Сначала он только упражнялся и делал неверные шаги. «Упражнялся» в жизни, - как странно это звучит. Странно, только не для Ставрогина и не для героев Достоевского. Ведь пишет же он Даше, что он «пробовал» свою силу. Не то же ли это упражнение. Но именно потому, что он упражнялся в смешных и унизительных положениях (поступил, как мелкий вор), они не были для него смешны и унизительны по существу. Ведь он, как и Раскольников, украл деньги не для обогащения. И не только для чувственного наслаждения произвел насилие над девочкой. И поскольку это есть его величайший грех, то это, во всяком случае, величайшая пропасть, куда он ринулся, а не просто какая-то низина. Но все же, все это в прошлом. В романе Ставрогин уже никому не кажется смешным. И только тут он становится «великолепен», выражаясь не случайным эпитетом Достоевского. И не только великолепна его улыбка, обращенная к Лебядкиной, и слова, обращенные к Верховенскому: «а, это вы трещите», и реплика на предложение «студентки» (в главе «У наших») объяснить, «откуда могло взяться само семейство?» - «я полагаю, что ответ на такой вопрос нескромен». Великолепна и самая пощечина от Шатова, то, как ее Ставрогин снес - т. е. сняв руки с плеч Шатова и заложив их за спину. Что Ставрогин ничего не говорит о своем великолепии, и что он, вообще, сознательно не ставит эстетического идеала, сознательно не красуется - это, в конце концов, еще великолепнее. Все было бы гораздо менее красиво, если бы он думал о красивости. В этом смысле позы Ставрогина так же натурально и инстинктивно красивы, как позы льва или тигра.

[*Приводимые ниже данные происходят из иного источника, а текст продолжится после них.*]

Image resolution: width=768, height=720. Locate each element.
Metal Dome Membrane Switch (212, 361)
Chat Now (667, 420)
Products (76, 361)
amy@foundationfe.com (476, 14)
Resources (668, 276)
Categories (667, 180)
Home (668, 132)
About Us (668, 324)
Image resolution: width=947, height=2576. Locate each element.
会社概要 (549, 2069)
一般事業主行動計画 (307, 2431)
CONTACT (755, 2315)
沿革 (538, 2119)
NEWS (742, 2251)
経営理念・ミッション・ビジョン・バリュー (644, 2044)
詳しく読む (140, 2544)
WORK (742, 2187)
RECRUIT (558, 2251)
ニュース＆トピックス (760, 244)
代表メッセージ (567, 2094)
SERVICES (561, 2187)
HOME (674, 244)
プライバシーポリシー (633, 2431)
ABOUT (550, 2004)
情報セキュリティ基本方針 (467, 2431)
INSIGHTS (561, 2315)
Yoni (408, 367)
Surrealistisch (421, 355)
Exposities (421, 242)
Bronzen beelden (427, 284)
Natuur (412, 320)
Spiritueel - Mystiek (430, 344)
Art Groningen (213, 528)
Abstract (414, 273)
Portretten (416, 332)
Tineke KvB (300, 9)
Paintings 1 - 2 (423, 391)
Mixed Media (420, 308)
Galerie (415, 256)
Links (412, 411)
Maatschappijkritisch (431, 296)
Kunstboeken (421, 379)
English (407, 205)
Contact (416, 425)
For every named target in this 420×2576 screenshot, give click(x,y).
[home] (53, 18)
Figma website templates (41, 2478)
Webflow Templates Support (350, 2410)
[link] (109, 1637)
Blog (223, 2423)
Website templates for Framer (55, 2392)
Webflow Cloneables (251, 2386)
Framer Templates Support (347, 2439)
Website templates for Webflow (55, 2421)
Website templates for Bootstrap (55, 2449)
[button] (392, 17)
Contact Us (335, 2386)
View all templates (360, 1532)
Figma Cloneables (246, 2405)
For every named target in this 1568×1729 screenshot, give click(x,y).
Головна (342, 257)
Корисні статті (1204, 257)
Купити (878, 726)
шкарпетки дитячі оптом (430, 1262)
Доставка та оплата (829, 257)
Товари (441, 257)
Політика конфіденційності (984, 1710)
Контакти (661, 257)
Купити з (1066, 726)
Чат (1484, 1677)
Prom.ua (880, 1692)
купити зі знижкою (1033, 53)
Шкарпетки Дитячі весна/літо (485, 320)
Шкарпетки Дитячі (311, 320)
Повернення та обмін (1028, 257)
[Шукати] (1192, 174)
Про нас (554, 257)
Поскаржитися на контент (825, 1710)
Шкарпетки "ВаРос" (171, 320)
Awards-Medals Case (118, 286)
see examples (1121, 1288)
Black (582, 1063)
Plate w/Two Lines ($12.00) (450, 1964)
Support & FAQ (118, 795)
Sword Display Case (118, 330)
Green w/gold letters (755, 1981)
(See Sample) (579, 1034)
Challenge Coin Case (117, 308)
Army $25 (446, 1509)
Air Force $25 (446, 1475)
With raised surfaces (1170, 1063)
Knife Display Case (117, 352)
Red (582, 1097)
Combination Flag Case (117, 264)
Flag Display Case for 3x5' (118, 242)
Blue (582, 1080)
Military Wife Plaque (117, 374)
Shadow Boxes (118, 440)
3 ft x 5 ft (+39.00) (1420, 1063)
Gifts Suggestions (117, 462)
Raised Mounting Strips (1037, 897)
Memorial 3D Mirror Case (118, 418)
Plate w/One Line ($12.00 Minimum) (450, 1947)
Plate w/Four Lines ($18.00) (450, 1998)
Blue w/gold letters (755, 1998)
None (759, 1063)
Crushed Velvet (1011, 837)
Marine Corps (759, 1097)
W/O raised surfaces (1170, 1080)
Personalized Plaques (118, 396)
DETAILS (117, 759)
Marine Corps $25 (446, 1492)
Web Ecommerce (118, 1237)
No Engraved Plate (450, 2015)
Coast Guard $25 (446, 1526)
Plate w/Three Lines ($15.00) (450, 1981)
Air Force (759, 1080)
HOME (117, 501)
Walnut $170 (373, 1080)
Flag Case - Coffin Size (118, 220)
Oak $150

Но высшие достижения Ставрогина в силе и красоте так и остались не отданными ни тому, ни другому началу. Он, как своенравный артист, разбил свое жизненное произведение - красоту, чтобы она никому не досталась; он не отдал ее в жертву своим слабым личным желаниям, но и не посвятил ее ни Ормузду, ни Ариману, прервал ее на точке пересечения двух расходящихся линий. И в этом то смысле он последний в том жизненном ряду, который мы построили из жизненных этапов его предшественников. Он человек высших достижений в двойственности и в тех перевалах жизненного пути, которые у других людей всегда происходят где-то пониже, с меньшими перспективами вперед и назад.